Clinicopathological features of clear cell hidradenoma in 23 cases
10.3760/cma.j.cn341190-20210919-01083
- VernacularTitle:皮肤透明细胞汗腺瘤23例临床病理特征
- Author:
Lingling WU
1
;
Yan XIA
;
Yang FENG
;
Xuehan WANG
;
Jingwen GUAN
;
Xuan WU
;
Xiaoshuang WANG
Author Information
1. 宿州市立医院病理科,宿州 234000
- Keywords:
Adenoma, sweat gland;
Skin;
Adenocarcinoma,clear cell;
Mucin-1;
Keratinocytes;
Pathology, clinical;
Diagnosis, differential;
Immunohistochemistry
- From:
Chinese Journal of Primary Medicine and Pharmacy
2022;29(7):1054-1058
- CountryChina
- Language:Chinese
-
Abstract:
Objective:To investigate the clinicopathological features, immunophenotype and differential diagnosis of clear cell hidradenoma, and to analyze the origin of clear cell hidradenoma and the underlying mechanism.Methods:The clinical data of 23 cases of clear cell hidradenoma who underwent surgical resection in Suzhou Municipal Hospital between December 2017 and July 2021 were retrospectively analyzed.
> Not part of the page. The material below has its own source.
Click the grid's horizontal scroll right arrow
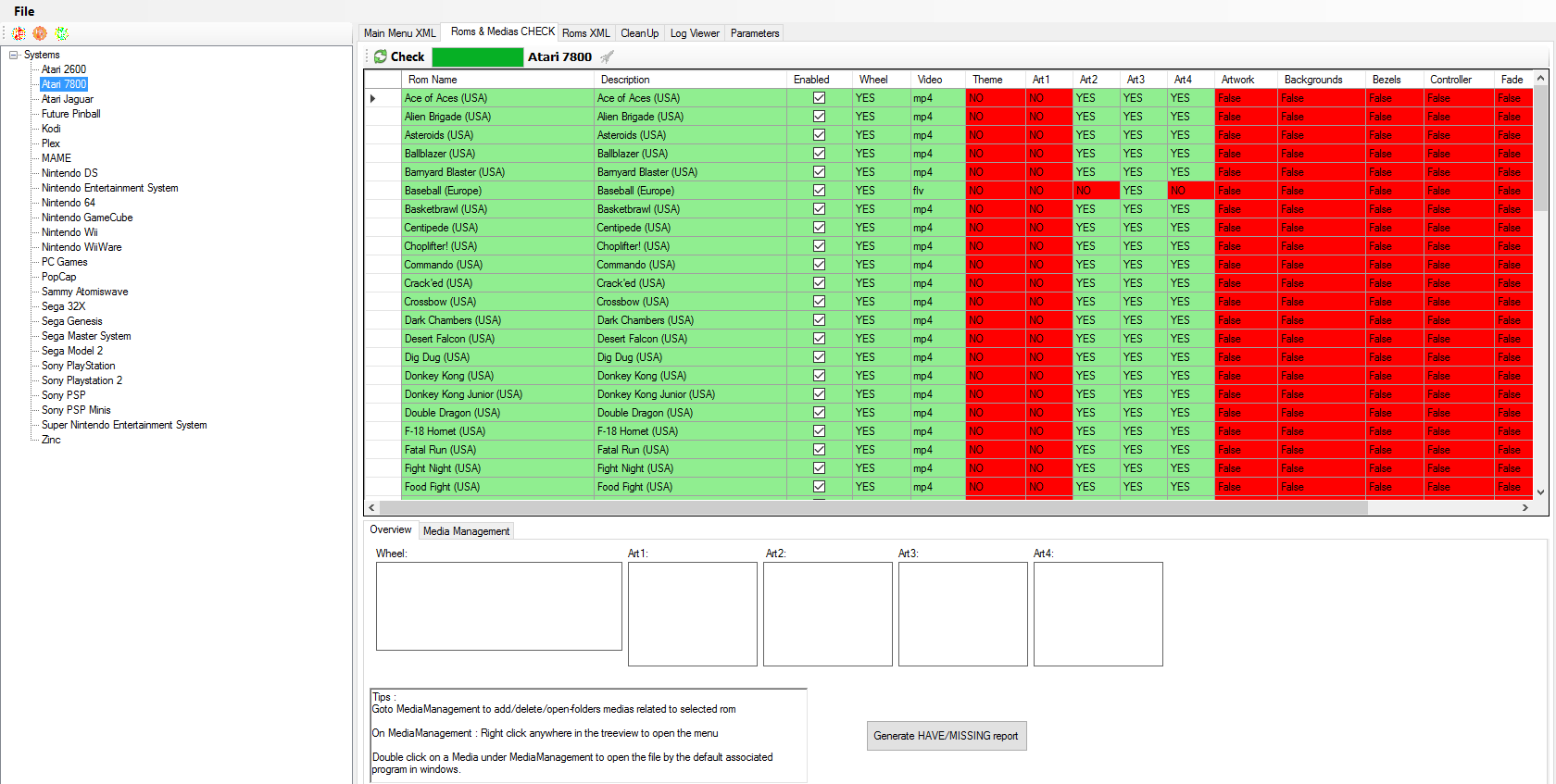 click(x=1525, y=507)
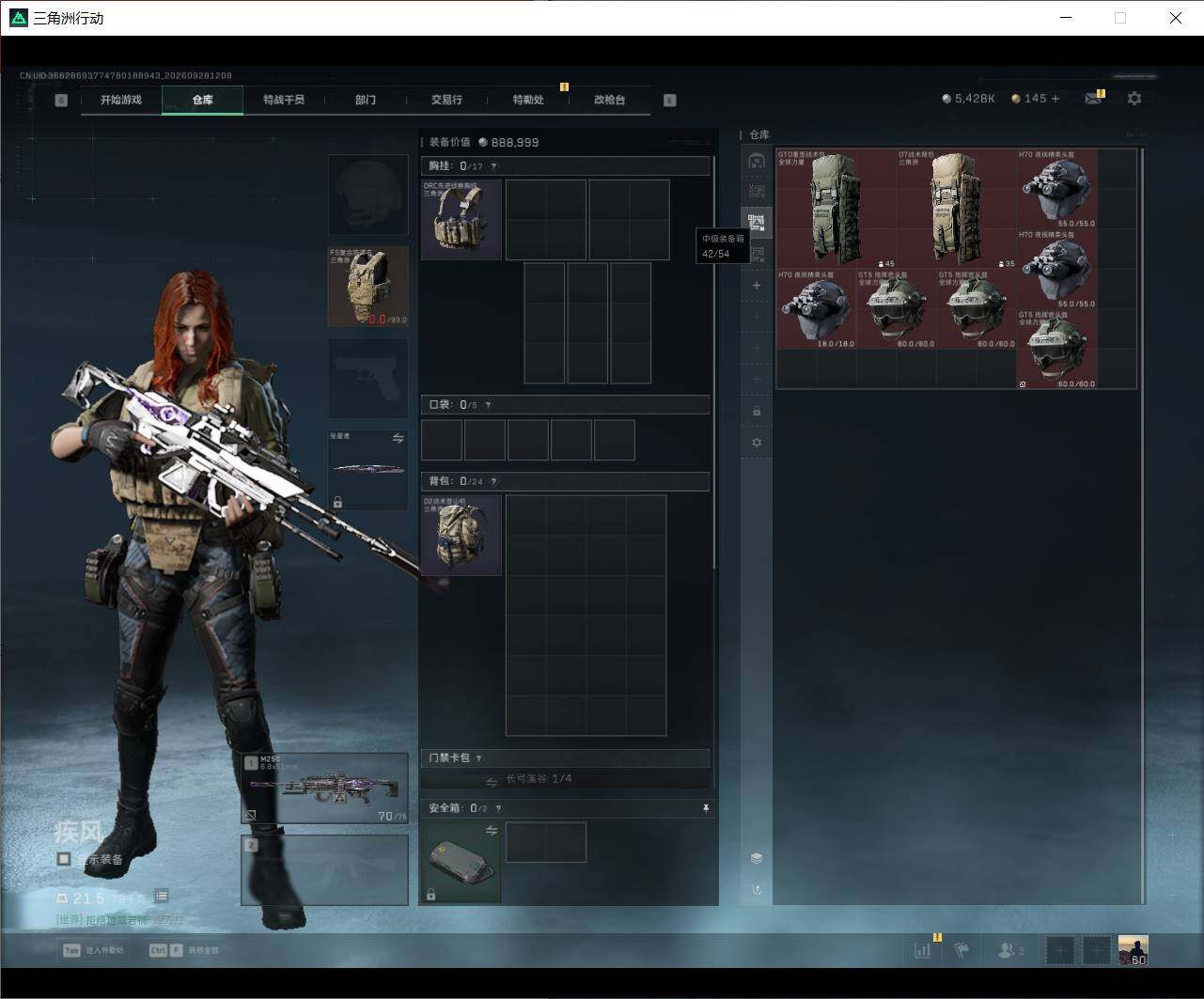Open the storage sidebar gear settings icon
The image size is (1204, 999).
757,442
Clinical manifestation, imaging features, pathological features and prognosis of the 23 cases of clear cell hidradenoma were analyzed. Expression levels of epithelial membrane antigen, cytokeratin 20, cytokeratin 7, cytokeratin 14, carcinoembryonic antigen, and gross cystic disease fluid protein 15 were detected by immunohistochemical staining technique using the EnVision system. Periodic acid-Schiff (PAS) staining was performed to visualize glycogen.Results:Among the 23 cases, 8 were male and 14 were female, aged 14-94 years, with a median age of 55 years. The first symptom of clear cell hidradenoma was epidermal bulgels in 18 cases.Contrast ultrasonography showed a subcutaneous cystic solid echo mass with abundant blood flow in the solid part. The tumor histologically consisted of two types of cells: secretory epithelial cells or glandular epithelial cells and clear cells. Twenty cases had tumors with the features of benign clear cell hidradenoma. Two cases had atypical clear cell hidradenoma with atypia and mitosis. One case had malignant clear cell hidradenoma. Tumor cells were positive for epithelial membrane antigen, cytokeratin 7, cytokeratin 14, carcinoembryonic antigen, and gross cystic disease fluid protein 15 and they were Periodic acid-Schiff-positive. Twenty-three patients were followed up for 2-36 months, of which 4 were lost to follow-up and the rest had no recurrence of clear cell hidradenoma.Conclusion:Clear cell hidradenoma is rare and has a good prognosis. Malignant clear cell hidradenoma is rarer and has a poor prognosis. Diagnosis of clear cell hidradenoma is mainly based on comprehensive analysis of pathological features and immunophenotypes. Clear cell hidradenoma should be differentiated from metastatic clear cell carcinoma, spiral adenoma, cortical adenoma, and malignant melanoma.